It is a season of celebrations. The Jews celebrate the miracle of light in their Temple. Merchants, posing as Santa Claus, celebrate open wallets and the traditional practice of gift-giving. African-Americans will spend a week celebrating Kwanzaa. Muslims, atheists, and Jehovah’s Witnesses will get a day off from work to sit at home celebrating the passing of one more day.


Meanwhile, Christians will celebrate Christmas amid carping from the sidelines about how we are just copycats. Fair enough, but if you are taking the day off because Christians have falsely engineered this day into a holiday...have the decency to enjoy it in silence. Yes, I know the birth of Christ did not take place in December and I’ve heard about all the adopted pagan symbolism. To which I say a hearty...So, So, So! Bless your heart.


If there is any day which Christians should celebrate, it is the birth of Christ. If someone can pinpoint the actual day...I’ll change, but I will require proof, not paid political opinions of modern science.

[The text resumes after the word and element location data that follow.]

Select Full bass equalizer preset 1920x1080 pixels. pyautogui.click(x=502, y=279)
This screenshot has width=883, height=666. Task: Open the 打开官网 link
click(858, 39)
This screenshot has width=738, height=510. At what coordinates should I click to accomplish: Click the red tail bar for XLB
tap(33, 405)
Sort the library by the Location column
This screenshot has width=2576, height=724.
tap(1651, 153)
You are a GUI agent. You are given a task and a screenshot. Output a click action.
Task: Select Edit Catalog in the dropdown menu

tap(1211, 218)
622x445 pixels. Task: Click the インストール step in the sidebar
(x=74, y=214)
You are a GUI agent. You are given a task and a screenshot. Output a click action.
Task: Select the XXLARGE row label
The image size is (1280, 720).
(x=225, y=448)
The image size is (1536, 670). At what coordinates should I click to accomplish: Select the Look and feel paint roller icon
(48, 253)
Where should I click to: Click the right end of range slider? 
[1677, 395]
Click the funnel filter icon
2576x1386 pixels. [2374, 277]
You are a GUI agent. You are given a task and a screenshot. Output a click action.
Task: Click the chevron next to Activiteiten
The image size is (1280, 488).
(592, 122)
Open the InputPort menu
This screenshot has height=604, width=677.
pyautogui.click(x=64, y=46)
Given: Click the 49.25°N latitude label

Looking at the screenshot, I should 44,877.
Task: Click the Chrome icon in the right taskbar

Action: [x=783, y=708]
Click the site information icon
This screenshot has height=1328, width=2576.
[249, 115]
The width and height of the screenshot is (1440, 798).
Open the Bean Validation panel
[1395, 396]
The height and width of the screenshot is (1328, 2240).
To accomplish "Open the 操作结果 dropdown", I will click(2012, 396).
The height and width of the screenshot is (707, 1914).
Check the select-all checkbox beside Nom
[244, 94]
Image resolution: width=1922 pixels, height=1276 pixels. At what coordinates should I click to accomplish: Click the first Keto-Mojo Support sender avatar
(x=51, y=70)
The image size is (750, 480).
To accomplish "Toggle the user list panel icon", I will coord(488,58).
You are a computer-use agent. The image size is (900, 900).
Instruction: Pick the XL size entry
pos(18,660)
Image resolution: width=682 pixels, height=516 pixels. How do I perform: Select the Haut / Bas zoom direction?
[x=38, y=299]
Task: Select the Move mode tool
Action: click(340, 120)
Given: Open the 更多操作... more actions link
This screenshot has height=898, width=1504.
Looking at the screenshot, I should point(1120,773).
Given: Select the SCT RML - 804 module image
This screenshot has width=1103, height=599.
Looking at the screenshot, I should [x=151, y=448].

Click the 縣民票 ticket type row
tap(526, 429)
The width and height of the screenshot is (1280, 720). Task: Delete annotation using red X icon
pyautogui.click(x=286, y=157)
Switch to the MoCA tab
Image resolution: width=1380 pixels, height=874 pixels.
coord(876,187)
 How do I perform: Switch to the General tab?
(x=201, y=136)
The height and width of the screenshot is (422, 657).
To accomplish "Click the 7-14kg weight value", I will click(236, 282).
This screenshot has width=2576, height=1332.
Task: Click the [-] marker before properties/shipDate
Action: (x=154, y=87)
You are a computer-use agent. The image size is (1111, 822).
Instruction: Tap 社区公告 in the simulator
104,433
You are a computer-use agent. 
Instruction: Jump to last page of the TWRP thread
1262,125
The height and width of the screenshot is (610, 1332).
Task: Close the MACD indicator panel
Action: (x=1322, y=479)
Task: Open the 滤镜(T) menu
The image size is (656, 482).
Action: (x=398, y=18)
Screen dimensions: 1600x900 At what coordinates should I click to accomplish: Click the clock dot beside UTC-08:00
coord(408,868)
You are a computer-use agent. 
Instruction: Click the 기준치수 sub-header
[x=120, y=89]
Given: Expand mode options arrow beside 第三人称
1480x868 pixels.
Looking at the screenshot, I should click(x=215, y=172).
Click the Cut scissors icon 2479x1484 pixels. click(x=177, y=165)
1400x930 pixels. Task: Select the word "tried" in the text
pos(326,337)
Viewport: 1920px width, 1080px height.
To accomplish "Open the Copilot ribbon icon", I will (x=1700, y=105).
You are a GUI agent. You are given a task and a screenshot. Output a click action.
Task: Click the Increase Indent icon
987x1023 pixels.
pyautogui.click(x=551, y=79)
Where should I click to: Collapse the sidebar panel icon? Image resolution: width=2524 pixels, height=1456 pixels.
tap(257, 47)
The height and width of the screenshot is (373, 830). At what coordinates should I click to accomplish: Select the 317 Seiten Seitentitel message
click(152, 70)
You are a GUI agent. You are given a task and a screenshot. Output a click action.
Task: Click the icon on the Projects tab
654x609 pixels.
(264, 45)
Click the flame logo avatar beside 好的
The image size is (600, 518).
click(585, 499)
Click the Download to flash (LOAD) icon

Since we don’t know the day, December 25th is as good as any...and better than most for the following reason, if no other.


When I was young, my uncle became one of Jehovah’s Witnesses. When his family came to Christmas dinner, his kids were not allowed to receive gifts even from those of us who were not of his faith. They were an unhappy lot, to say the least, and who could blame them...not me.


I sometimes wonder, were the children of early Christians in the same boat? I don’t really know, but there was a lot of celebrating going on in Europe near the winter solstice. If I were a Christian parent living in that area back then, I’d create a celebration too. What better reason for me to celebrate than the birth of the Savior? We pretend we are wise men and bring gifts and—viola, we will call it Christmas.


But is that a good enough reason? Is it scriptural? I direct you to Paul’s words to the Romans. “One man esteems one day above another, another esteems every day the same. Let every man be fully persuaded in his own mind. He that regards the day regards it to the Lord; and he that does not regard the day, to the Lord he does not regard it.”


The idea of peace on earth and goodwill toward men deserves at least one day of celebration! I’ll call it Christmas. You can call it whatever you want. Pick a day. Plan the party. Let’s all shake hands and celebrate!